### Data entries

........

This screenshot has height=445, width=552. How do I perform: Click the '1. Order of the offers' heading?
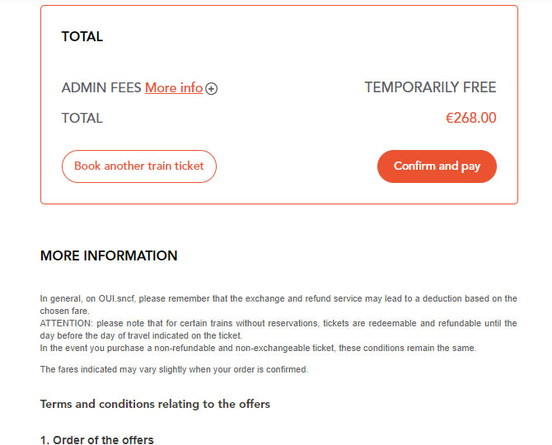pyautogui.click(x=97, y=440)
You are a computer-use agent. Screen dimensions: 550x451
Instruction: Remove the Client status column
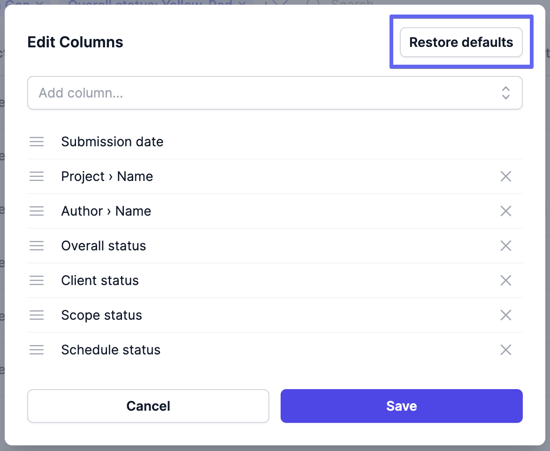[506, 280]
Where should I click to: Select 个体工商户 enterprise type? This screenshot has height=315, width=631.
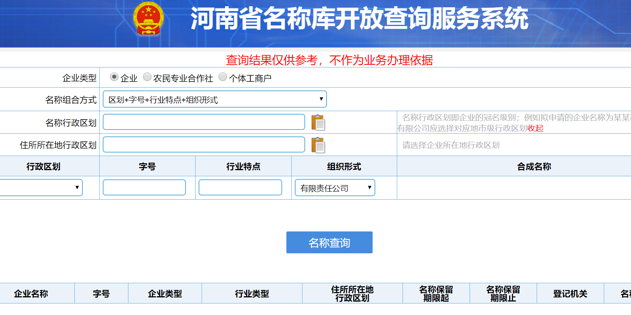[223, 77]
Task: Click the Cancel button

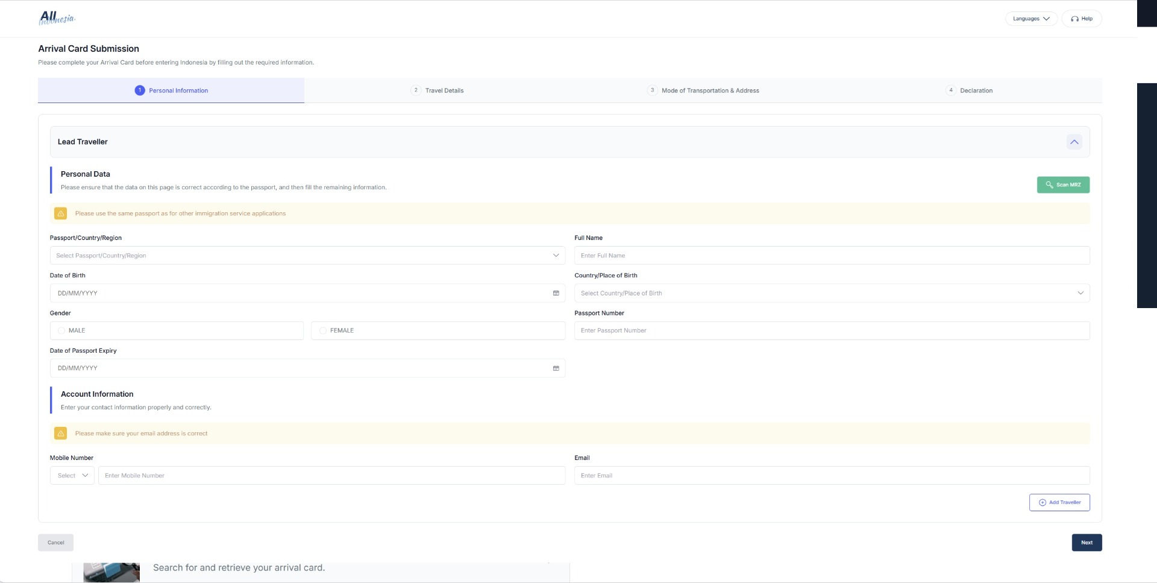Action: click(55, 543)
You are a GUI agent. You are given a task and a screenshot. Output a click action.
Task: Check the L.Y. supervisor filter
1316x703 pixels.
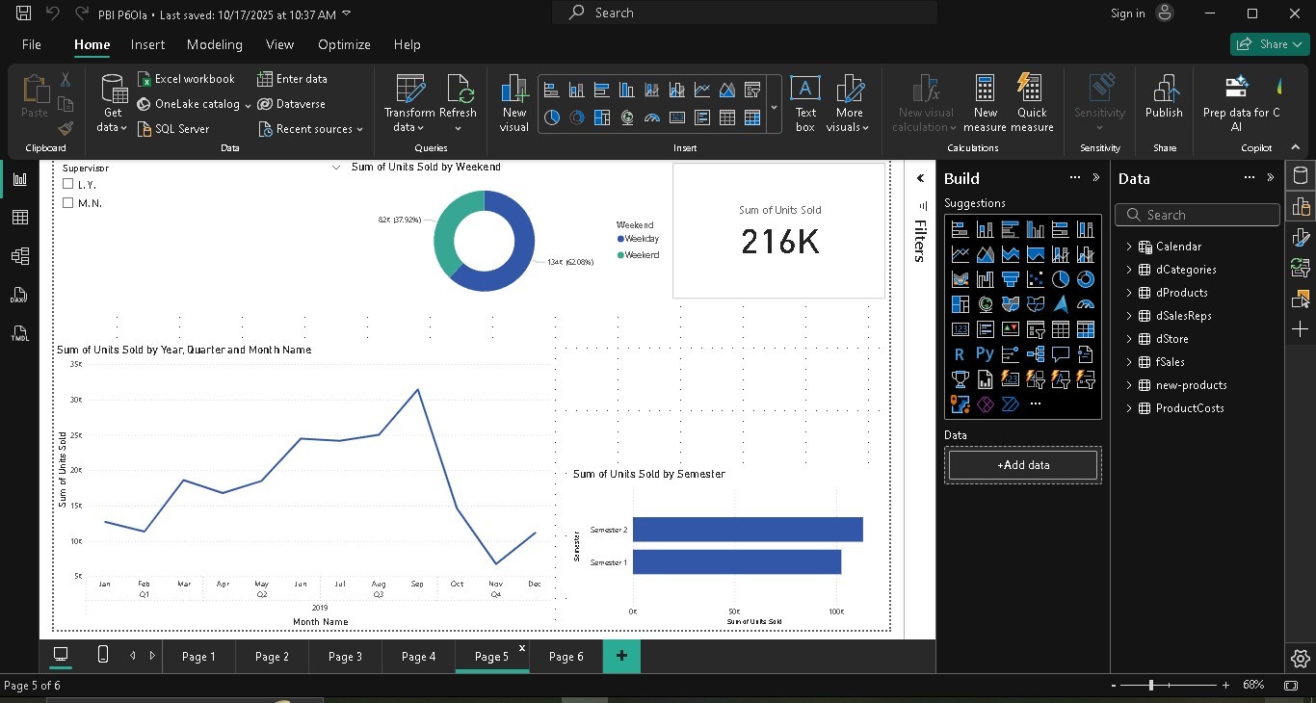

........

### Required action
Beginning with the line that contains "Task: Check the L.Y. supervisor filter", write out every line through the last one in the records, exactly and without pictures.

### Result
Task: Check the L.Y. supervisor filter
1316x703 pixels.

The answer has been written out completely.